The global wedding industry is big business. Accordingly, it is not surprising that within hours of Catherine Middleton appearing on our television screens in ‘that’ dress, designers the world over were putting pencil to paper and sketching replica designs to be rolled out onto our high streets as cut-price copies.  In Suzhou, China many of the 700 wedding dress factories and shops confirmed that they were planning to turn out copies of the dress within 15 days and would go on sale for £110. In New York, Shala Moradi of fashion label, Faviana, finished her budget version of the dress within eight weeks of the wedding.  Likewise, in the UK one designer had a replica of the dress ready by the end of the Royal Wedding day.

It is said that imitation is the sincerest form of flattery, but this may come of little comfort to Sarah Burton, creative director of fashion house Alexander McQueen and chief designer of the dress, who no doubt invested considerable time, money and effort in creating her design.

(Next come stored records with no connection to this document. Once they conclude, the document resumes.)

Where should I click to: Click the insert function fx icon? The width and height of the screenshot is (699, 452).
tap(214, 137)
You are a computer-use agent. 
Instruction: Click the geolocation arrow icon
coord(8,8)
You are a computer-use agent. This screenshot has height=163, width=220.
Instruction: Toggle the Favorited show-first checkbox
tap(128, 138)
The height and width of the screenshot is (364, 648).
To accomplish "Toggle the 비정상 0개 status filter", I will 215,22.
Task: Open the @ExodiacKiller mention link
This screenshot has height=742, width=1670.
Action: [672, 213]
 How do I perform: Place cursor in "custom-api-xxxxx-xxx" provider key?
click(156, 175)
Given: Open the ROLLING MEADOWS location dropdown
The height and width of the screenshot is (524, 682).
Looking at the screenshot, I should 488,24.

By contrast to ordinary fashion items, where the item’s popularity is often not known until after it has been placed onto the market and which, in any event, has a short shelf life, both Middleton’s choice of designer and the appearance of her dress were eagerly anticipated from the moment she and William announced their engagement. Nevertheless, Sarah Burton, like so many fashion designers, might be wondering what she can do to protect her design against the recent flurry of lookalike dresses that have hit the high streets. In particular, she might be wondering whether a traditional article such as a wedding dress can be protected at all.

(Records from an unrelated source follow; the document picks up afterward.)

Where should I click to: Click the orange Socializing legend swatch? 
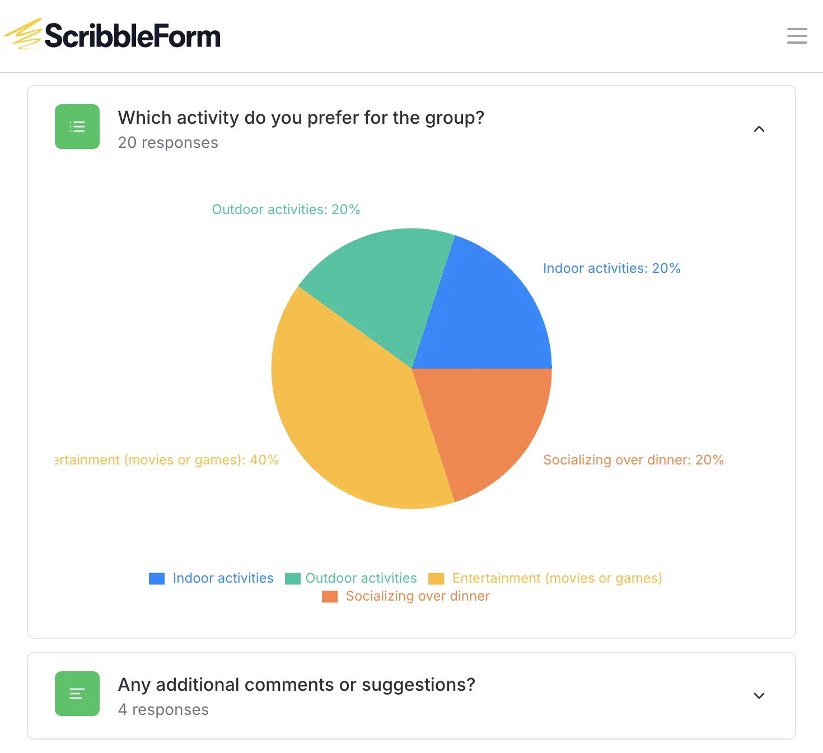click(x=330, y=597)
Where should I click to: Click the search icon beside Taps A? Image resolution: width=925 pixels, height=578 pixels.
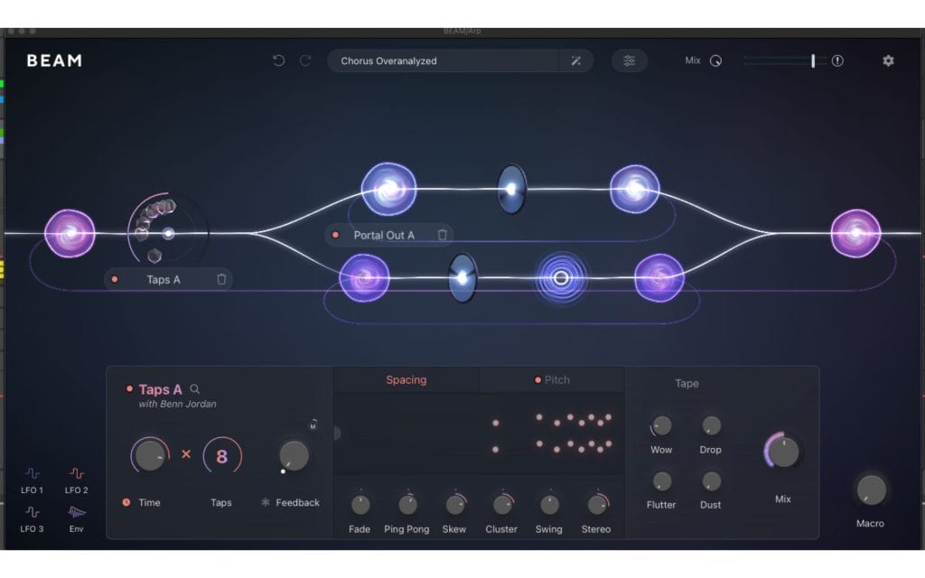pos(195,389)
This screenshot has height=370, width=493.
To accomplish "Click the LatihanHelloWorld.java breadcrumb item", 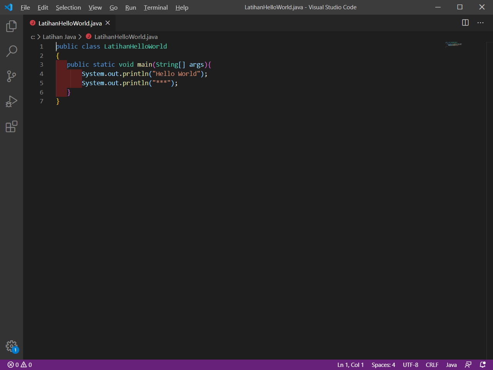I will coord(126,37).
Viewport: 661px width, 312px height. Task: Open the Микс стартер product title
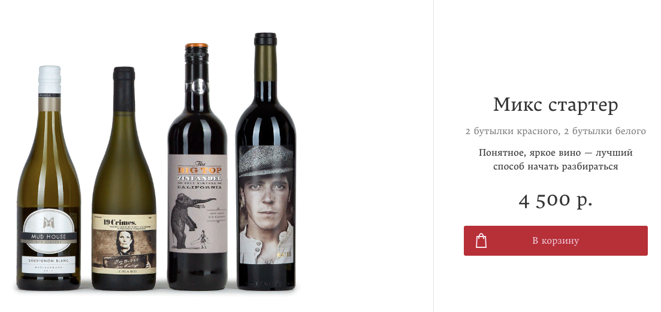556,105
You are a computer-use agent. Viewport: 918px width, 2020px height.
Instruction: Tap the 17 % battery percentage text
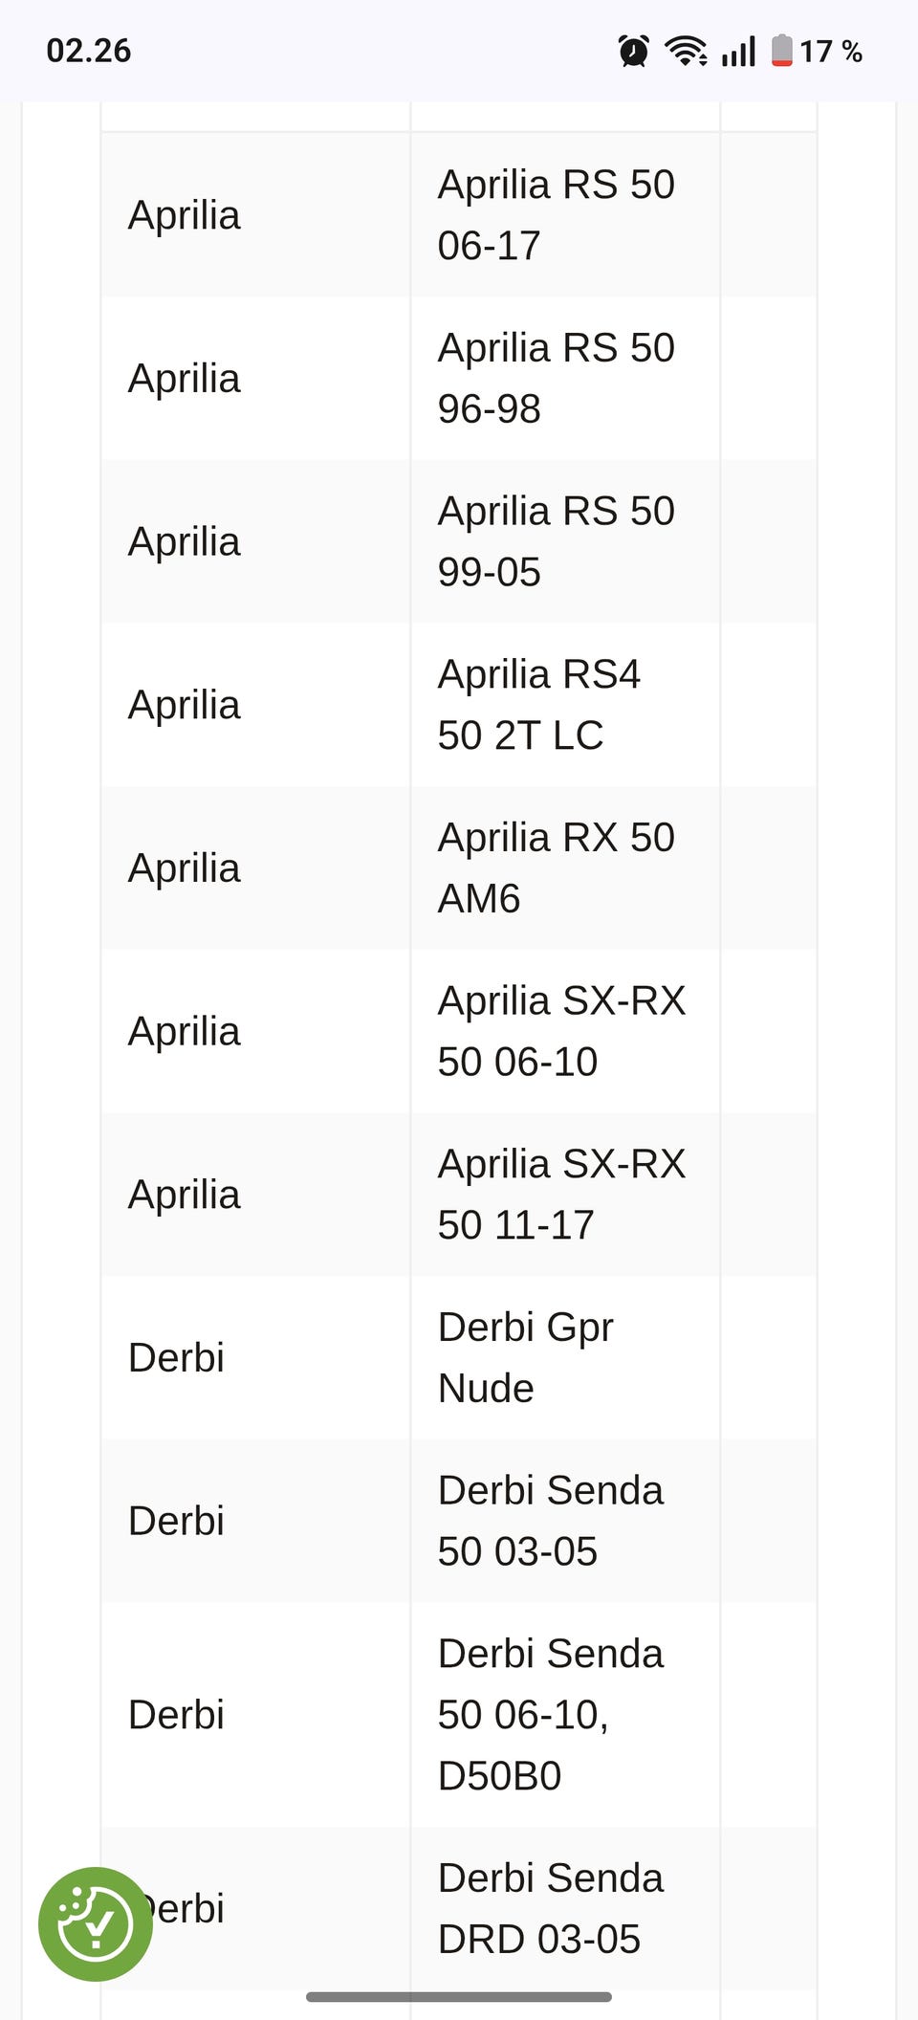[831, 51]

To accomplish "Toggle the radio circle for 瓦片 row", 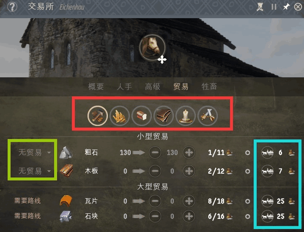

There are four different types of design protection: UK unregistered design right and UK registered design right (the UK regime), and unregistered Community designs and registered Community designs (the EU regime).  In order to obtain protection as a UK unregistered design, a design must be original, that is, it must not have been copied, and it must not be commonplace[1]. Similarly, both the UK registered design right and the EU regime require a design to be new and to have individual character[2]. A design will have individual character if it creates a different overall impression to designs that are already in existence.

The Dress

Design rights may subsist in the whole or part of an article. Therefore, if rights subsist in the design of a wedding dress, this can mean that it resides in the design of the whole dress, or in a section, such as the neckline or silhouette, or the way in which the dress is fastened. Further, the parts that are capable of protection may be individual parts or a combination of parts.

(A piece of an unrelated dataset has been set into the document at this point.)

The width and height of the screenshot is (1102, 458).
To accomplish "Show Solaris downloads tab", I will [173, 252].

It is doubtful whether the design of Kate Middleton’s dress as a whole is protectable under either the UK or the EU regime. This is because, as it stands, a wedding dress is not a new article. Indeed, billions of wedding dresses are put into production each year. Even so, if the entire dress was considered a new creation, Sarah Burton would have to show that her design is not commonplace and that it has individual character. However, sartorial commentators and the general public have drawn similarities between Catherine Middleton’s wedding dress and those of Grace Kelly in 1956 and Isabella Orsini in 2009.  Accordingly, it is unlikely that the informed user would conclude that Sarah Burton’s design creates a different overall impression to the earlier creations.

But what of the individual elements such as the 9ft long train or the veil? Given that most wedding dresses have a train and veil, it is likely that these aspects would not be considered new and would not therefore be protected under either the UK or the EU regime. Then what about the more intricate details of Kate’s dress, such as the three petticoats of lace that were hand-stitched using the Carrickmacross lace-making technique or the narrowed waist and padded hips? Whilst these aspects might sound unusual, the Carrickmacross lace-making technique originated in Ireland in the 1820s, and the narrowed waist and padded hips suggest that Sarah Burton was inspired by late Victorian corsetry. As such, on their own, these features are unlikely to be considered new or original. On the contrary, if you combine these elements and consider them in the light of modern day wedding dresses, you may find that you have something rather unique. Certainly, the focus with Alexander McQueen’s designs is bringing contrasts together and Kate Middleton’s wedding dress is no exception, where traditional fabrics and lacework are married with a modern structure and design. Accordingly, when the style of stitching and the silhouette are taken together, they may be safeguarded under UK or EU design law (or both).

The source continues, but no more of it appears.